## PROBLEM:
Rewrite the listing below, swapping "Switch to" for "Go to" wherever it occurs and changing nothing else.
··· EXTRACTED MATERIAL ···
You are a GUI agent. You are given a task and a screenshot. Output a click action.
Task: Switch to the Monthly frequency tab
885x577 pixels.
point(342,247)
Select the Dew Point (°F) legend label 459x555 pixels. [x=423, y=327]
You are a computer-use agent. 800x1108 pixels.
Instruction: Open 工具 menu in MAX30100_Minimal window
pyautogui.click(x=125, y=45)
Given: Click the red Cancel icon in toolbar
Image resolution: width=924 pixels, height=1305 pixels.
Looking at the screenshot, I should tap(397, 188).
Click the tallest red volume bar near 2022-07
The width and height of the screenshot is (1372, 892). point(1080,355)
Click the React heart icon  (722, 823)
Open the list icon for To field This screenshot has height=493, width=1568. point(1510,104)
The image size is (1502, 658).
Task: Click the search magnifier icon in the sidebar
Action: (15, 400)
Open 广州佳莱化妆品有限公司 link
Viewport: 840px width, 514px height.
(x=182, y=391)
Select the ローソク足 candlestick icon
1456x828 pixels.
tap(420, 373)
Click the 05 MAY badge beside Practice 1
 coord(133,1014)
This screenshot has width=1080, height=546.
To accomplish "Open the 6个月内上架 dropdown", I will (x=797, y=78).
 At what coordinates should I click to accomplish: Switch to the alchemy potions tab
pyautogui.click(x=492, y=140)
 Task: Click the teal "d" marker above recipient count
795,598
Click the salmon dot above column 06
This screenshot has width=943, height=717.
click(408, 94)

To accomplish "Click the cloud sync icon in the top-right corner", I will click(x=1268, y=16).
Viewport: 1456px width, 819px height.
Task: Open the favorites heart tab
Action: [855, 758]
···
## WRITTEN ANSWER:
You are a GUI agent. You are given a task and a screenshot. Output a click action.
Task: Go to the Monthly frequency tab
885x577 pixels.
point(342,247)
Select the Dew Point (°F) legend label 459x555 pixels. [x=423, y=327]
You are a computer-use agent. 800x1108 pixels.
Instruction: Open 工具 menu in MAX30100_Minimal window
pyautogui.click(x=125, y=45)
Given: Click the red Cancel icon in toolbar
Image resolution: width=924 pixels, height=1305 pixels.
Looking at the screenshot, I should tap(397, 188).
Click the tallest red volume bar near 2022-07
The width and height of the screenshot is (1372, 892). point(1080,355)
Click the React heart icon  (722, 823)
Open the list icon for To field This screenshot has height=493, width=1568. point(1510,104)
The image size is (1502, 658).
Task: Click the search magnifier icon in the sidebar
Action: (15, 400)
Open 广州佳莱化妆品有限公司 link
Viewport: 840px width, 514px height.
(x=182, y=391)
Select the ローソク足 candlestick icon
1456x828 pixels.
tap(420, 373)
Click the 05 MAY badge beside Practice 1
 coord(133,1014)
This screenshot has width=1080, height=546.
To accomplish "Open the 6个月内上架 dropdown", I will (x=797, y=78).
 At what coordinates should I click to accomplish: Go to the alchemy potions tab
pyautogui.click(x=492, y=140)
 Task: Click the teal "d" marker above recipient count
795,598
Click the salmon dot above column 06
This screenshot has width=943, height=717.
click(408, 94)

To accomplish "Click the cloud sync icon in the top-right corner", I will click(x=1268, y=16).
Viewport: 1456px width, 819px height.
Task: Open the favorites heart tab
Action: [855, 758]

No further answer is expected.